◆ Task objective ◆
Search the records below for the string "indicator" and copy each line where it turns up.
***** Data for analysis *****
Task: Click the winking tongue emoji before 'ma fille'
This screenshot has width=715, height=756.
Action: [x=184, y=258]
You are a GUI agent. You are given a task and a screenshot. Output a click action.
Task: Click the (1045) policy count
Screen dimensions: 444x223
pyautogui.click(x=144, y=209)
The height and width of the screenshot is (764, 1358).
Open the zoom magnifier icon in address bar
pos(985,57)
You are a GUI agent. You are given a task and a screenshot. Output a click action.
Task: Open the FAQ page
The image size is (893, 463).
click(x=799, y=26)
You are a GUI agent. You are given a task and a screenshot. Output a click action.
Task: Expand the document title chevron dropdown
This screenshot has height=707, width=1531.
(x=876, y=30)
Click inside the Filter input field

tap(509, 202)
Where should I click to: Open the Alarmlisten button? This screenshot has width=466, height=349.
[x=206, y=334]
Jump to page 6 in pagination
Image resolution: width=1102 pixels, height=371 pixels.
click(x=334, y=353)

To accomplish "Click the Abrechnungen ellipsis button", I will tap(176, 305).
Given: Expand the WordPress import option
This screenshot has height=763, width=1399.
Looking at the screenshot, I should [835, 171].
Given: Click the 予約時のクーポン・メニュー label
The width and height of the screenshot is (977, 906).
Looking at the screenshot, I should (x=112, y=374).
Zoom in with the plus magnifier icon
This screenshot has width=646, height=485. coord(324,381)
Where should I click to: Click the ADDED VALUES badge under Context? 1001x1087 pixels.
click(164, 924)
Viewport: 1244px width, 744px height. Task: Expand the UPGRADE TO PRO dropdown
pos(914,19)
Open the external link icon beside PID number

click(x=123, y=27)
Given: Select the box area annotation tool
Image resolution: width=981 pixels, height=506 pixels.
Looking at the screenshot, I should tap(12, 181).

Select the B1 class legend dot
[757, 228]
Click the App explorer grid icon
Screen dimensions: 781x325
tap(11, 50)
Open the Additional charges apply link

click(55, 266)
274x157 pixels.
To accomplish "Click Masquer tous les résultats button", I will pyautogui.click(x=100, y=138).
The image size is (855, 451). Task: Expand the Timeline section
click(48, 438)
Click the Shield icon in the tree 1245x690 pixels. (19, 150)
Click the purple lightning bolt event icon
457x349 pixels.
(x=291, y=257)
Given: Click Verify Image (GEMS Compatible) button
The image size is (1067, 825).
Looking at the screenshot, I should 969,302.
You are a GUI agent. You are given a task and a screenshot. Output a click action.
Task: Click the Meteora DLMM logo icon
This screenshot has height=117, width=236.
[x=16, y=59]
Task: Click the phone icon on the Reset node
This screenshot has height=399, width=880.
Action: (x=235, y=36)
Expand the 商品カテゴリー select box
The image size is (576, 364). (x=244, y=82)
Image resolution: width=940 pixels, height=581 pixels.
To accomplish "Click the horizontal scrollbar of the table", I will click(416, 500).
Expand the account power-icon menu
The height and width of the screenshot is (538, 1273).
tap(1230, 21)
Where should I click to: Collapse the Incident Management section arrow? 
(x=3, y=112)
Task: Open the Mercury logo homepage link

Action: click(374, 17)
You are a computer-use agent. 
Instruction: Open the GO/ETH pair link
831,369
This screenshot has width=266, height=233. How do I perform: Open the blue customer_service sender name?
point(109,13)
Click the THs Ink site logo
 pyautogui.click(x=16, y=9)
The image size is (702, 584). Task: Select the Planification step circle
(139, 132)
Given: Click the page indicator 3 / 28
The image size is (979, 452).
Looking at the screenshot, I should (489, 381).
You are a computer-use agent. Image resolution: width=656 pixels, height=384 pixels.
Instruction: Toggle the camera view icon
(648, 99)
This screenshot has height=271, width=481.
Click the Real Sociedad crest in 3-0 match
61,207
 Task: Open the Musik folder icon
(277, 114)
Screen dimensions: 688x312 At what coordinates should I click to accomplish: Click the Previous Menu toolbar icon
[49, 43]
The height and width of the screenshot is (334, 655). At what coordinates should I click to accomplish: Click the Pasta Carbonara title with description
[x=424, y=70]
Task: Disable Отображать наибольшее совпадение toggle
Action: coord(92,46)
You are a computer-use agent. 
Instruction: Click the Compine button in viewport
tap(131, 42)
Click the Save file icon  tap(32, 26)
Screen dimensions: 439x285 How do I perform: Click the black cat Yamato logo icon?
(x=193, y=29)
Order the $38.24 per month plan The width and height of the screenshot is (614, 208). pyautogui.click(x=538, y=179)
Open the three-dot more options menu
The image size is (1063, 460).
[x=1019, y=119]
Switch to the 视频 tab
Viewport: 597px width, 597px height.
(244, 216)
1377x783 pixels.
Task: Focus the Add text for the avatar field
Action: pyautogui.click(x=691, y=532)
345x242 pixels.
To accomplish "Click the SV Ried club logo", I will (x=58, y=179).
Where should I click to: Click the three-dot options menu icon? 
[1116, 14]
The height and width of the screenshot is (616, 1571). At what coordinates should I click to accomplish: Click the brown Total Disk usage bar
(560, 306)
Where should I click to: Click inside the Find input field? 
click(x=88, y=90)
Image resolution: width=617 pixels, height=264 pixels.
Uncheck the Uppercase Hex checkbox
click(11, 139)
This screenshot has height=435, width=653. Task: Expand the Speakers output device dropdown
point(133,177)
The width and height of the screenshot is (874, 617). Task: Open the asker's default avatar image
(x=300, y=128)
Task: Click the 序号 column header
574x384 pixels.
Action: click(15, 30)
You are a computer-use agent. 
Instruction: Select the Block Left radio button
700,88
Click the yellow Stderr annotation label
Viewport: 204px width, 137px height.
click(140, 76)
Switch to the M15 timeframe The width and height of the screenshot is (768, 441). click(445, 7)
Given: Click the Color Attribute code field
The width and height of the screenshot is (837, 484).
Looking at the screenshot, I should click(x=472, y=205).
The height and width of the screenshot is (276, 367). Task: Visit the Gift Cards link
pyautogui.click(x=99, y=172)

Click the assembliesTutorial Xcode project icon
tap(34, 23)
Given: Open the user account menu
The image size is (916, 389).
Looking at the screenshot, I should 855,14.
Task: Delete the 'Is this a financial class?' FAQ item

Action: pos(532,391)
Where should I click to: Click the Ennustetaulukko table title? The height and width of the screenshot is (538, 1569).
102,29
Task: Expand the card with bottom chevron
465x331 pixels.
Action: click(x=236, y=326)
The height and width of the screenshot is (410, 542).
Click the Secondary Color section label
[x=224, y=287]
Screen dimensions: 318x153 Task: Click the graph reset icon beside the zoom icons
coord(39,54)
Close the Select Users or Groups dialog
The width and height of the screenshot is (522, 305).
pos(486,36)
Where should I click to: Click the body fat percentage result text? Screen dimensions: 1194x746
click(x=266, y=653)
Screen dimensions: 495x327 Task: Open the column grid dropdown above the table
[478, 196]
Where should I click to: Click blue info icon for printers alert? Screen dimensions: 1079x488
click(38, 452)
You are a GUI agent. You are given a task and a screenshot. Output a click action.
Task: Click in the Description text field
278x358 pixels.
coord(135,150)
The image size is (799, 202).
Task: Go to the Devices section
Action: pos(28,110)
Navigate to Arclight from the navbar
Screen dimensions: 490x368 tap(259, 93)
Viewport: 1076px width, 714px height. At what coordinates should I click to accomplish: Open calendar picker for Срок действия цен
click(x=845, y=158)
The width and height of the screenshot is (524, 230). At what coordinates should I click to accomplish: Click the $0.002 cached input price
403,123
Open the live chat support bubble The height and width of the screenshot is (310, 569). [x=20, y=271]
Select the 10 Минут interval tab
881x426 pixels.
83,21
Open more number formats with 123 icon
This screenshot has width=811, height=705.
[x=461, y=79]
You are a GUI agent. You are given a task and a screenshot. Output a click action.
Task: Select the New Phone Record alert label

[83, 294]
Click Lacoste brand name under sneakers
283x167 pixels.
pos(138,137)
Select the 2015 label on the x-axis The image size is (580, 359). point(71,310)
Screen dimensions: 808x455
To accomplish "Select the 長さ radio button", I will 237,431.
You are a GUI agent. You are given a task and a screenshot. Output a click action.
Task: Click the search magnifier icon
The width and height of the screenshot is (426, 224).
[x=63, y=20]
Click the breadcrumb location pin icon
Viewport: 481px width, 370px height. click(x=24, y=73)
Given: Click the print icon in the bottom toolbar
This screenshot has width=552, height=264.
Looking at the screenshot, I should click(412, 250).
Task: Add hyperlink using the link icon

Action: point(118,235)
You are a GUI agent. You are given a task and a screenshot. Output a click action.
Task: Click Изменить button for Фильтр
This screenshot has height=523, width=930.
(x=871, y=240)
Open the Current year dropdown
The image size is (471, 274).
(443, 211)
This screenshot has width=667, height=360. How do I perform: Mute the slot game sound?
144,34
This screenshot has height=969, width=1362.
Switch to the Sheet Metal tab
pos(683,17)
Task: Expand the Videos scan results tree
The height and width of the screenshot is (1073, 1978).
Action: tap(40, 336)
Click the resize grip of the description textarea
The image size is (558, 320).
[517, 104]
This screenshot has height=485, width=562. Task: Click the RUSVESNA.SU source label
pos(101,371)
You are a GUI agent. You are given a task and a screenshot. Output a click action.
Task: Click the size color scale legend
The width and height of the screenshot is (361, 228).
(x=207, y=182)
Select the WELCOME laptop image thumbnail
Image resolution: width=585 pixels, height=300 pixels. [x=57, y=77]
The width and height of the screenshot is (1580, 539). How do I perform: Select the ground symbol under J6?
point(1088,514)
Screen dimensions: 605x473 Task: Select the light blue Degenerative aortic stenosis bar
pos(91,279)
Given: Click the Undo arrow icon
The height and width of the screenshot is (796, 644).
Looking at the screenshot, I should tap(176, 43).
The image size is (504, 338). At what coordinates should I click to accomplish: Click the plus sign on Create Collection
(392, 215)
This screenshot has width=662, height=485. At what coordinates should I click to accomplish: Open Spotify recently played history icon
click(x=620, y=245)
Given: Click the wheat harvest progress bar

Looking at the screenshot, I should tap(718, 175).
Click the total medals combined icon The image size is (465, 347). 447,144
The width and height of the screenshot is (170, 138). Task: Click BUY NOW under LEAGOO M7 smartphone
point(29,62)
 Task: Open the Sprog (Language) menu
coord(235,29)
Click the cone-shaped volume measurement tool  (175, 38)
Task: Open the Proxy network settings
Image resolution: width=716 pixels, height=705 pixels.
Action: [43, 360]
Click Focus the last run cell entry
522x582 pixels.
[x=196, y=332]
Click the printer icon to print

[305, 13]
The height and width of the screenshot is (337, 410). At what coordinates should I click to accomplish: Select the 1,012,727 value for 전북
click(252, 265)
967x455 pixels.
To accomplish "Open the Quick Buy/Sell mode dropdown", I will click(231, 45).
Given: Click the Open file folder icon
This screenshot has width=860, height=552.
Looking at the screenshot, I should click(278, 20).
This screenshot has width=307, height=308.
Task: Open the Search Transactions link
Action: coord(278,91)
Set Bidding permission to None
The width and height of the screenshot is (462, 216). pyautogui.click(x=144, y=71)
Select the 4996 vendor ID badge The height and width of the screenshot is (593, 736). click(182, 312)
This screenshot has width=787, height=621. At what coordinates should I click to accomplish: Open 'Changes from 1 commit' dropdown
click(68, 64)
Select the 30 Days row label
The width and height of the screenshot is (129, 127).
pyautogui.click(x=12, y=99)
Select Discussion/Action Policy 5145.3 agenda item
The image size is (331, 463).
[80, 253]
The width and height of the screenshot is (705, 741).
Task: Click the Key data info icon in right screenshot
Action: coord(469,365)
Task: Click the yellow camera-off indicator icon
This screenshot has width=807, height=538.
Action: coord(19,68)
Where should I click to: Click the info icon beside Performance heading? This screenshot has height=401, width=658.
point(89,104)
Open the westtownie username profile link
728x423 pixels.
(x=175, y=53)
*****
◆ Answer space ◆
Given: Click the page indicator 3 / 28
Task: Click the yellow camera-off indicator icon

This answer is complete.